START LISTED RECORDS
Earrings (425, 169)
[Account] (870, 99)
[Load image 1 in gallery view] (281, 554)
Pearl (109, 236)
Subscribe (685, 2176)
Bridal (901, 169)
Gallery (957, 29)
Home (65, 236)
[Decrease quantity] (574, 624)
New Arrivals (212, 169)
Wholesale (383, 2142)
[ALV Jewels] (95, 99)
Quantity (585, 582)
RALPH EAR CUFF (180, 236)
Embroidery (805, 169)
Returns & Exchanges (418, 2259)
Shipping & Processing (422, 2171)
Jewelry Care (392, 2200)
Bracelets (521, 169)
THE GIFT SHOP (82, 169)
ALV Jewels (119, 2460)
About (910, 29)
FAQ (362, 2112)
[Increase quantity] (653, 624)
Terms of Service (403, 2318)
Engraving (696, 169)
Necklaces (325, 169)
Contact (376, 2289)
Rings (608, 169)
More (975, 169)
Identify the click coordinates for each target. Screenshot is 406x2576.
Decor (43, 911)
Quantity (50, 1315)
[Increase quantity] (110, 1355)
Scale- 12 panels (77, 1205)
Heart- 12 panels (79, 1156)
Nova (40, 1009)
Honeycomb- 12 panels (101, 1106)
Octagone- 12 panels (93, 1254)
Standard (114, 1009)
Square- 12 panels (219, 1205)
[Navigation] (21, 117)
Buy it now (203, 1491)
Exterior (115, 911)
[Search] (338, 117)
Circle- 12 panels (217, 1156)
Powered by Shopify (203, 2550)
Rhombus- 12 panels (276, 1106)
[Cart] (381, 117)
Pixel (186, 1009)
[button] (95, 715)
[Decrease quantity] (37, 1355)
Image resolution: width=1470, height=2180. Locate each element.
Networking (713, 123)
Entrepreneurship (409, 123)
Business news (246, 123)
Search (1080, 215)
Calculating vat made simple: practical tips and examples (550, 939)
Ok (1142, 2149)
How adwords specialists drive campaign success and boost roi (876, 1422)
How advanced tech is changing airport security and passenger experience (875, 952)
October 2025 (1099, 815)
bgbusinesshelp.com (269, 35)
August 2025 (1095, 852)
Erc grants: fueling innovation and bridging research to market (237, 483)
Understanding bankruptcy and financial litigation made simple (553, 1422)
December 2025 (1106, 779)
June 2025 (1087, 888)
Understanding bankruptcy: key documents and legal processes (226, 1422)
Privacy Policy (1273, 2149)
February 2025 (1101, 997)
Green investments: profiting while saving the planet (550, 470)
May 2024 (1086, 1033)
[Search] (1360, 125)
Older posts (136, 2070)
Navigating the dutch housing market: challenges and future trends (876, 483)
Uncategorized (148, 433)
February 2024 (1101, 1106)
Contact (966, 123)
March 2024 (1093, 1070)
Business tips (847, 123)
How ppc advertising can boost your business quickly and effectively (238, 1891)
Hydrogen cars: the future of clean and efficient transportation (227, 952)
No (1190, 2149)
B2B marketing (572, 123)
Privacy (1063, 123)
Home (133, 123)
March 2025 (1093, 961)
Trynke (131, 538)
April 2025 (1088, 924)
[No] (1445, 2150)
END LISTED RECORDS
**TASK ITEM**
Show the lines above that include "boost".

**FINISHED TASK**
How adwords specialists drive campaign success and boost roi (876, 1422)
How ppc advertising can boost your business quickly and effectively (238, 1891)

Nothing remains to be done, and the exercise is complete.